Akyarlar sahilinde yüzükoyun uzanmış üç yaşındaki Kobanili küçük Aylan Kurdi’nin cansız bedeni Avrupalıların vicdanını esir alırken hem sorumluluklarıyla yüzleşmeye çağrı yaptı hem de eksiklerini yüzlerine vurdu. Konunun insani boyutunun devasa ağırlığı altında ezilmişken ‘Avrupa’nın mülteci yükünü üstlenebilecek altyapısı mevcut mudur’ sorusu ne kadar doğrudur? Doğru değildir, etik değildir, insani değildir ama gerçektir.

Aylan kısacık yaşamında sadece kaos, savaş ve ölüm görmüştü. Bombasız bir hayat için, yıkılmamış, yanmamış bir ev için, okula gidebilmek için, daha iyi bir gelecek için ailesiyle yola çıkmış, yolda abisi ve annesiyle can vermişti. Birkaç saat içinde binlerce mültecinin sembolü olmuştu. Asrımızın en büyük insanlik trajedilerinden birinin aktörüydü Aylan ve o fotografla yasadışı göç dramının dünya haber manşeti olmuştu.

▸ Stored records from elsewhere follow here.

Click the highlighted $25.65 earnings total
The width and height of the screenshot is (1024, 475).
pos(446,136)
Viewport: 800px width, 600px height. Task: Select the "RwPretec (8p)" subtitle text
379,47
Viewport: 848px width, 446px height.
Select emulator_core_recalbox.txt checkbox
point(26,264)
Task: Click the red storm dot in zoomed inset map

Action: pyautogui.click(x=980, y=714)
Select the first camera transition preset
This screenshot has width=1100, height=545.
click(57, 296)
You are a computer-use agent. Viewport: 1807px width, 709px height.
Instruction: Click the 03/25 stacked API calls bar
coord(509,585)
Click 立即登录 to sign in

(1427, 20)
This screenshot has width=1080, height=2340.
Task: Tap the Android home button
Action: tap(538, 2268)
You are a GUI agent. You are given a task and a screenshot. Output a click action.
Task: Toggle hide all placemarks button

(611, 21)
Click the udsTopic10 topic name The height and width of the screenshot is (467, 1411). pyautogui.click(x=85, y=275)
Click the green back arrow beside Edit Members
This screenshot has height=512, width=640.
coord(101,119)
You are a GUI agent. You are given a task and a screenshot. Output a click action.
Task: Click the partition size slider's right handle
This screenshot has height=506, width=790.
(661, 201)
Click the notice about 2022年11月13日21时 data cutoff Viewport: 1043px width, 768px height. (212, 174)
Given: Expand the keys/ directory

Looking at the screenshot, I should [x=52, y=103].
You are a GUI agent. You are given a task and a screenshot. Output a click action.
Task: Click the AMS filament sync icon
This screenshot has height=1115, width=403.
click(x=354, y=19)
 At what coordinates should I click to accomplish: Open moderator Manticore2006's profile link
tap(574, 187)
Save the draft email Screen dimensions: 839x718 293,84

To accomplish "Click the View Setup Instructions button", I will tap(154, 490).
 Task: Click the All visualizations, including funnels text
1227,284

Peki, binlerce Iraklı, Suriyeli, Afgan mülteci niye Avrupa’nın kapısını çalıyor? Avrupa Birliğine göre mafya bu insanları boş umutlarla kandırmakta ve tehlikeli yolculuklara teşvik etmekte. Oysa bu binlerce kadın, erkek, çocuk dağlar, denizler, ormanlar, bombalar, yangınlar, engeller aşıyor ve Avrupa kapısında kuyruklar oluşturuyor. Minik Aylan’ın kaderinden kaçabilenler kendilerini şanslı sayıyor.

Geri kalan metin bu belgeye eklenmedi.